Come ha affrontato l’aspetto comico, dato che oggi non si ride più sugli schiaffi a una donna?
«La farsa resta, ma la violenza è percepita diversamente. E poi Caterina stessa è violenta: è brusca, sgraziata, alza le mani per prima. A volte mi chiedono se cerchi l’amore. Forse sì, come tutte. Ma non al prezzo della schiavitù. Lei tiene lontani gli uomini così, finché non arriva Petruccio».
Fra Caterina e Petruccio c’è anche una tensione erotica?
«Shakespeare nasconde sempre dei doppi livelli. Sì, qualcosa c’è. Ma è una trappola anche quella. L’amore per una donna dell’epoca era pericoloso, poteva distruggerti. E purtroppo lo è ancora oggi: quando ti affidi, se sbagli partner, rischi la vita. Per questo dico sempre: indipendenza economica e affettiva. Sono fondamentali».
Il finale è durissimo. Perché non cambiare il destino di Caterina? Perché non darle una rivalsa esplicita?
«Ne abbiamo parlato. Ma un finale liberatorio sarebbe falso. La realtà non funziona così. Preferisco quel gelo che sento in platea nell’ultima scena: un silenzio che si taglia col coltello. Gli applausi arrivano, ma ghiacciati. E questo significa che qualcosa è passato».
Per lei il teatro deve sempre avere un senso?

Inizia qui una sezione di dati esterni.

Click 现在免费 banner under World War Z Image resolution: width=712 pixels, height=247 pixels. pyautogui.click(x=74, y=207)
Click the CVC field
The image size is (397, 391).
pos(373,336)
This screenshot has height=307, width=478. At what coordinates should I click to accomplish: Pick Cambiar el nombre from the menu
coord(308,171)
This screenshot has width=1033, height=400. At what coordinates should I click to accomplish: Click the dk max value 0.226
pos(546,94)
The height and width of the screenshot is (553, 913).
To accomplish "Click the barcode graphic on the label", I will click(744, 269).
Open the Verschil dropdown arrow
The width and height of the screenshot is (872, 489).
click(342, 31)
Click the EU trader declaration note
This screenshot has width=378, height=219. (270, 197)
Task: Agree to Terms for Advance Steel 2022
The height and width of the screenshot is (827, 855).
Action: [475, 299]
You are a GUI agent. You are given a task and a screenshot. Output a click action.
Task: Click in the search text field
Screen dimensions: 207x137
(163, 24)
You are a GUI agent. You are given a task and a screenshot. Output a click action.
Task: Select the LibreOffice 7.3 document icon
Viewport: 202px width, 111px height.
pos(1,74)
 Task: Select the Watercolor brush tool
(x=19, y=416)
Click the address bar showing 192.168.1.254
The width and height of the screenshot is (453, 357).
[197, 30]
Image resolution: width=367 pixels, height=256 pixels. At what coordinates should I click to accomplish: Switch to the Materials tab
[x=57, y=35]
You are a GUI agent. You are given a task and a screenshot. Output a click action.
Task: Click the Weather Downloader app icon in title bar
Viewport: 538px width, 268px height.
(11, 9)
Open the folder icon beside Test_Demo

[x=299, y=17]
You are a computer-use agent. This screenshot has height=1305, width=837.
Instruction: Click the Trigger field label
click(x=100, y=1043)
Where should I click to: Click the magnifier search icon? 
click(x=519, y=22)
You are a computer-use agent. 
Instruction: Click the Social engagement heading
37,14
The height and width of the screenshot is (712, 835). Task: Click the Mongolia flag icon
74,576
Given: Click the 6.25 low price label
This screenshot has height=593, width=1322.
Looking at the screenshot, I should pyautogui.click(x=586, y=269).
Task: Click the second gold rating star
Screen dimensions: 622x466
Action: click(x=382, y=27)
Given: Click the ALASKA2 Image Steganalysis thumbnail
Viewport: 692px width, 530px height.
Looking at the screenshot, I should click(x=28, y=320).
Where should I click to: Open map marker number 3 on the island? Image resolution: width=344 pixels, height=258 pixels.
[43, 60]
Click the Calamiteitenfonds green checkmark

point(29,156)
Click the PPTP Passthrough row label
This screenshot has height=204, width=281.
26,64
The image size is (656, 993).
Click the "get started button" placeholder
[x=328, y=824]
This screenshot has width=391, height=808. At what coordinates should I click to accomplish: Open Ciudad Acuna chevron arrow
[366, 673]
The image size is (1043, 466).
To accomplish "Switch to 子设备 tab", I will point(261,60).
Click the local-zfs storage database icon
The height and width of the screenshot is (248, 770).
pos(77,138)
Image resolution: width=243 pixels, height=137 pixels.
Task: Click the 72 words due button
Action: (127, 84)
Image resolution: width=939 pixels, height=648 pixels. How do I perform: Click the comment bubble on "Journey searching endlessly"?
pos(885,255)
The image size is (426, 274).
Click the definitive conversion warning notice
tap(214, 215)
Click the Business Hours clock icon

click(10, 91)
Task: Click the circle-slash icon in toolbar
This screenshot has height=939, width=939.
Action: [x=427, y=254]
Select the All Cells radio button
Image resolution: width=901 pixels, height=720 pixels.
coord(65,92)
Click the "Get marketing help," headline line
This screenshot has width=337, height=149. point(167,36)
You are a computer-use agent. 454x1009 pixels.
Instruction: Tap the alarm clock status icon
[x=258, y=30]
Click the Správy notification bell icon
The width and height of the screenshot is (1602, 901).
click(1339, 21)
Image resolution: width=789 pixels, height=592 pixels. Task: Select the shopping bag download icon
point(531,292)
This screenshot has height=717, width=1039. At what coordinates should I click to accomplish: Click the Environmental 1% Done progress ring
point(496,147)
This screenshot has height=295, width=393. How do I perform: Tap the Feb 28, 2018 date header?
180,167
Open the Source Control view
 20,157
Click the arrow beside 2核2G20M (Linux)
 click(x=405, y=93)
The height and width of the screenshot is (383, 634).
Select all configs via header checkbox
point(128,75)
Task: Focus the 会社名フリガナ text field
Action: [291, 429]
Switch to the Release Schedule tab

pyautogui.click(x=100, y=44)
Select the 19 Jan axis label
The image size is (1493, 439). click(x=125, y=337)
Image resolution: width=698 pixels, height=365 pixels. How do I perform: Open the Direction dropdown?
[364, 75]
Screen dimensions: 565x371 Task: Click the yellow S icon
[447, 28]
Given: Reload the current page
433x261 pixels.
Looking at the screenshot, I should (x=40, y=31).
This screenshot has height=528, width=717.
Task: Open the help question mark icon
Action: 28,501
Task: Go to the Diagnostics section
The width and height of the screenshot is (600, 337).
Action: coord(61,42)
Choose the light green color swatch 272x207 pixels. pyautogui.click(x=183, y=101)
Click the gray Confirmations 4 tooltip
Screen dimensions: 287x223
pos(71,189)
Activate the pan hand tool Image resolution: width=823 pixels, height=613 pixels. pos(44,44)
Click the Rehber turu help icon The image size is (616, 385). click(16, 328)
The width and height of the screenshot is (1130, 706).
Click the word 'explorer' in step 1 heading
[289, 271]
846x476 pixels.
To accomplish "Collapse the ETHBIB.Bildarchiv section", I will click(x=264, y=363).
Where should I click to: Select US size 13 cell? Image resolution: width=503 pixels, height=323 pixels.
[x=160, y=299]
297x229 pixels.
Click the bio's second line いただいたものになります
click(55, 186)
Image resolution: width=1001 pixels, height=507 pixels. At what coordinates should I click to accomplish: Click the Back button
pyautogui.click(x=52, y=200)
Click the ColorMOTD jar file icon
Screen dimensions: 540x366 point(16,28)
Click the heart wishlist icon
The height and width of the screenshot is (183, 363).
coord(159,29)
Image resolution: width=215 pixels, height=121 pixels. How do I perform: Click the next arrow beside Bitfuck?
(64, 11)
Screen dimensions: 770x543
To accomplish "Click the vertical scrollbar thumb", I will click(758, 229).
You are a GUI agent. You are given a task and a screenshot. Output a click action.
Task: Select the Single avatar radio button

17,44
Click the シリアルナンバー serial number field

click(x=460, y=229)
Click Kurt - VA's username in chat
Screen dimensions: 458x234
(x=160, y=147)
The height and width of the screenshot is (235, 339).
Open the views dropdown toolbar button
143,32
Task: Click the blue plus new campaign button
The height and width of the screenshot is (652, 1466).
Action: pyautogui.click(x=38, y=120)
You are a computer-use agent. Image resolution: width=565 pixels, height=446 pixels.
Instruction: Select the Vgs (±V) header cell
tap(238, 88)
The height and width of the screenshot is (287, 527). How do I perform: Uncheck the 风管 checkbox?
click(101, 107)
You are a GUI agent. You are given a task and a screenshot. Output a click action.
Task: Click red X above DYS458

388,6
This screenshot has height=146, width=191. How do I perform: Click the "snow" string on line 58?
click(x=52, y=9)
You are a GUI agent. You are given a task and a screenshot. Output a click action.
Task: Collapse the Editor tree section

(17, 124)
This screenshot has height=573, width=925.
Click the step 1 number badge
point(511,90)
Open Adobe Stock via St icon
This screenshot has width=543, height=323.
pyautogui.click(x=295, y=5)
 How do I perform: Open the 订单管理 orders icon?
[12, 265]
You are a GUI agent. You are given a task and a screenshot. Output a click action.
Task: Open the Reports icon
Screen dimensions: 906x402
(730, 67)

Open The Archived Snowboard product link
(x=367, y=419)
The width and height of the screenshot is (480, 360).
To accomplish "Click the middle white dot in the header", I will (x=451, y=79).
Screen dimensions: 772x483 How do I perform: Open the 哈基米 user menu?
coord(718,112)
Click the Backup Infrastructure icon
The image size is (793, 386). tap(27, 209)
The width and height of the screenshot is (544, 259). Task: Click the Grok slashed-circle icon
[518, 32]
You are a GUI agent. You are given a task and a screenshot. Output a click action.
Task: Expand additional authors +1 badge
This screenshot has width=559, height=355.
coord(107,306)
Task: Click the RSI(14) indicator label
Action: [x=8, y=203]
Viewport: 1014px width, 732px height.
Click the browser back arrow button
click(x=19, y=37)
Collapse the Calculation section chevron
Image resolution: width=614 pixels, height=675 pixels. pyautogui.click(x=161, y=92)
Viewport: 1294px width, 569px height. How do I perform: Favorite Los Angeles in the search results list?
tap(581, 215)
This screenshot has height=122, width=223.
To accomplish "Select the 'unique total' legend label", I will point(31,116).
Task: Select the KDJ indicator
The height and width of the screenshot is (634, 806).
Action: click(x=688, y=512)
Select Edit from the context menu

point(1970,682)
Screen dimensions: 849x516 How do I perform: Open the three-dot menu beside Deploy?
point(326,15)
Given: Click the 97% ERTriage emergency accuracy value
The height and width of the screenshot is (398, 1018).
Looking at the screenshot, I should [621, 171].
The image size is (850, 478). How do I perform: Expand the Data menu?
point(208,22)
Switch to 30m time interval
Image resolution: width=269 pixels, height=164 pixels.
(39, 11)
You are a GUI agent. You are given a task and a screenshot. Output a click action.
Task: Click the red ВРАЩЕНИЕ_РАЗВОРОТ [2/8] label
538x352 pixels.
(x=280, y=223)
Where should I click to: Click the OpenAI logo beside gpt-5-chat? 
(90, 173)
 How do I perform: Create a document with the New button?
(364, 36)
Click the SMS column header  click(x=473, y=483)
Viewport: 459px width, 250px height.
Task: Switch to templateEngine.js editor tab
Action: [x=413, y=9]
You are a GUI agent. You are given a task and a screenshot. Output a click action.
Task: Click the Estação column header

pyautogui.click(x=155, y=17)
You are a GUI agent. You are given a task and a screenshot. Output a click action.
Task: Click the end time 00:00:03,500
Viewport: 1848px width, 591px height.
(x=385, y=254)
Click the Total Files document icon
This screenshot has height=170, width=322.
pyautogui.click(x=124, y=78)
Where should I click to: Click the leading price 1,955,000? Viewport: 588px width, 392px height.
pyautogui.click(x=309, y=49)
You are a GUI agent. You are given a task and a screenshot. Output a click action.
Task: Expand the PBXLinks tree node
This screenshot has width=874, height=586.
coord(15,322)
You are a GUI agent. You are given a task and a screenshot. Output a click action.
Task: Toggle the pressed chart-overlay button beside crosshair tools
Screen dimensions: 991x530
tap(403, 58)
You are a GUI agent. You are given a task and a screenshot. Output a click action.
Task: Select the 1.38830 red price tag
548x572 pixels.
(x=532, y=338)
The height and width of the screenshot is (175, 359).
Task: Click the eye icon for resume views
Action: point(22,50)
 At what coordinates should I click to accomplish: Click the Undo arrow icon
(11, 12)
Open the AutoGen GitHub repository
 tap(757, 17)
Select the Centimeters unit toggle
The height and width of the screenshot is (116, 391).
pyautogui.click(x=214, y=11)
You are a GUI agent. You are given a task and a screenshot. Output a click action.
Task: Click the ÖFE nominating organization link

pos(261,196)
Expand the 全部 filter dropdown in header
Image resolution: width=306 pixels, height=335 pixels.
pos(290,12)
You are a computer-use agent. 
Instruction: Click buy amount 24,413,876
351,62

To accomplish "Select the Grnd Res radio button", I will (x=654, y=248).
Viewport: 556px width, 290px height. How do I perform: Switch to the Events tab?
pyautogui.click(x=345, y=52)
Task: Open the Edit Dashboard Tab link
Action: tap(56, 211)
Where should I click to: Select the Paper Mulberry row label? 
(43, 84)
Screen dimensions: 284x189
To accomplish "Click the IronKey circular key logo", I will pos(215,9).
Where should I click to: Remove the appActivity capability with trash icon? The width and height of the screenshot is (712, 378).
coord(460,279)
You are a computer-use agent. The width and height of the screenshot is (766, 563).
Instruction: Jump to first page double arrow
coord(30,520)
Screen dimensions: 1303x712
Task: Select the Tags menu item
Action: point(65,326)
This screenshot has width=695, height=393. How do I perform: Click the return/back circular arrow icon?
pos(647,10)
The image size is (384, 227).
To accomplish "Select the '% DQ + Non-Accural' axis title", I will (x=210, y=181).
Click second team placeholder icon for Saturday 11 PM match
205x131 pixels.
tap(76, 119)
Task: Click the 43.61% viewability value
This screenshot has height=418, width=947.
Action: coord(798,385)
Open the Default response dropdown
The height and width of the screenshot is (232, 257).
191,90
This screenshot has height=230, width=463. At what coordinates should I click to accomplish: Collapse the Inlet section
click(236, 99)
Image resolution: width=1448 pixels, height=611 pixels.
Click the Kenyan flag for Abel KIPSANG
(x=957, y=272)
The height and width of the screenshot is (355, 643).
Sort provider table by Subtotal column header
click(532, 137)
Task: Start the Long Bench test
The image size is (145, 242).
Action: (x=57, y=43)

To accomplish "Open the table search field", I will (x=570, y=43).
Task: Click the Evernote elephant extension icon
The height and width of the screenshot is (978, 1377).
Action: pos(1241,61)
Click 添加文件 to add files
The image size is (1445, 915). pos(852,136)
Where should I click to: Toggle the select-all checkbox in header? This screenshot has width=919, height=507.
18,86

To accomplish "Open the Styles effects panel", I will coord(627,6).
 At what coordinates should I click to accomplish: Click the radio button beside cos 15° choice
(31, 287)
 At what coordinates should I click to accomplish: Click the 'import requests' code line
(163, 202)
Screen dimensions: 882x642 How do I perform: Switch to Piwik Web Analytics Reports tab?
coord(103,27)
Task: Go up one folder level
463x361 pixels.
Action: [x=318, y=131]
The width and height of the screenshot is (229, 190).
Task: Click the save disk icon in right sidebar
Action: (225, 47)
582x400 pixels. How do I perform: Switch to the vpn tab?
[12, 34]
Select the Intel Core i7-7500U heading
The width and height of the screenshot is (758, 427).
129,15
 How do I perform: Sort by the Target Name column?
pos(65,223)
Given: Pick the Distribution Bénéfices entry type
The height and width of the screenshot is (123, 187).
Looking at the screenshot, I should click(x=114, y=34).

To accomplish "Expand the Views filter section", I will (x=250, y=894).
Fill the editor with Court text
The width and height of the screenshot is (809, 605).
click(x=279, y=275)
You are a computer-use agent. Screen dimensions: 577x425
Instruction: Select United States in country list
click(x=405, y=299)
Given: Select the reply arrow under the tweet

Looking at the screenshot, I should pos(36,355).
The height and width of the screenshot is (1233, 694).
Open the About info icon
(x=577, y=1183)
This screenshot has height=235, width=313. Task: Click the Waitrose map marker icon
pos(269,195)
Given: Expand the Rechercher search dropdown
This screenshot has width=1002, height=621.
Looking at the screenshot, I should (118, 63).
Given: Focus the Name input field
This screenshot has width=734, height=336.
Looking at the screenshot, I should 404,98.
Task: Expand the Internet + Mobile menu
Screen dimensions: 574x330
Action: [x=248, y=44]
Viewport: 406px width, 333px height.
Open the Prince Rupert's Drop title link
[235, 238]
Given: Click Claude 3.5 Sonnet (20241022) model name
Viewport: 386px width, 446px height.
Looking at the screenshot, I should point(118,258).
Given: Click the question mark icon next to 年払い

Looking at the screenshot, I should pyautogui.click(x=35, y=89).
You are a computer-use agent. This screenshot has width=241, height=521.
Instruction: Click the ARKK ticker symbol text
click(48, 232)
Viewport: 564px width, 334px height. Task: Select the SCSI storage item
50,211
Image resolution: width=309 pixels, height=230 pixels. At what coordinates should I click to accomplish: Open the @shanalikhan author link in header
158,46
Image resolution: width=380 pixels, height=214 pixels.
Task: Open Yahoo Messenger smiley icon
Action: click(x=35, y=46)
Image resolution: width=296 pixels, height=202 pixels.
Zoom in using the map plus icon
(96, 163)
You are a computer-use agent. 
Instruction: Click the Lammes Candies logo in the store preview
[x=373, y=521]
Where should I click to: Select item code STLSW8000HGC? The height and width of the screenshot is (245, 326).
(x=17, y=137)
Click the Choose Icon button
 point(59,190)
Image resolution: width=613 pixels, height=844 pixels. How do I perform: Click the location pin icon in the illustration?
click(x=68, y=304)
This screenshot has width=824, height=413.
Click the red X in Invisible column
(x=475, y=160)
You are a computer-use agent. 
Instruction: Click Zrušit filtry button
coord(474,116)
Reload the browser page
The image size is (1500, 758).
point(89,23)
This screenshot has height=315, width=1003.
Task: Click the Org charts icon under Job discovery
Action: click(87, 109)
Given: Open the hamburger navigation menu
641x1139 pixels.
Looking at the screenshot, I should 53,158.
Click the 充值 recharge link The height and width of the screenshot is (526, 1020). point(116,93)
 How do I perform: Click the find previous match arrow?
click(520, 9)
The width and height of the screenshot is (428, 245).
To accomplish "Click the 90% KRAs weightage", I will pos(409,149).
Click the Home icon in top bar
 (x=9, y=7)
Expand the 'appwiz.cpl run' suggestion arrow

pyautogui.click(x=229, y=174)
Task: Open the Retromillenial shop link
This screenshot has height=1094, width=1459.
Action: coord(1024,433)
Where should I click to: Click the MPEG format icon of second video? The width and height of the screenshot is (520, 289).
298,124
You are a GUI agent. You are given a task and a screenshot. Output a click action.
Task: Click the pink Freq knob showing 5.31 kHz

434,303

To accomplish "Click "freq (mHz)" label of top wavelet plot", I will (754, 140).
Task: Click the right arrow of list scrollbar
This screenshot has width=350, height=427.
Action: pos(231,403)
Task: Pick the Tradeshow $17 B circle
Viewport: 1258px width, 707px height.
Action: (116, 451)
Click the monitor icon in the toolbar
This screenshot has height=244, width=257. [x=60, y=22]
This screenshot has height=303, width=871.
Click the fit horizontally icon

«Sì. Non necessariamente politico, ma un senso sì. Se no non vale la pena farlo. Shakespeare ti porta sempre nel presente: basta scavare. E il teatro non fa capire, fa sentire. Il teatro passa dal corpo, non dalla testa».
Eppure il pubblico ride.
«Sì, e deve farlo. La farsa c’è e resta. È solo la linea oscura che nel finale emerge come uno schianto. E la risata si ghiaccia».
Negli ultimi anni fa quasi solo teatro. Perché questa scelta?
«Perché mi piace di più. Mi dà più gioia, più senso. Non ho escluso cinema o televisione, se arriva qualcosa di bello lo prendo. Ma il teatro è casa. Finché posso farlo come lo faccio ora, sono felice».
Essere figlia di Stefania Sandrelli e di Gino Paoli ha pesato nel suo percorso?
«Moltissimo. Io avrei voluto fare la psicanalista, per non avere un nome addosso. Per anni mi sono sentita privilegiata senza averlo meritato. Finché non è arrivato il teatro. Quando qualcuno aspetta fuori dal camerino per parlarti, non per il tuo cognome, ma per ciò che hai fatto, capisci che il rapporto è con te. E lì ho iniziato a fidarmi del mio lavoro».
Il suo debutto in 'Non ci resta che piangere' resta iconico. Quanto è contata la fortuna?
«Tantissimo. Mi hanno scelta perché funzionavo per il ruolo, non per il nome. Quel film è stato un treno che passa una volta. Me lo tengo stretto, sapendo che il nostro mestiere è metà costruzione e metà fortuna».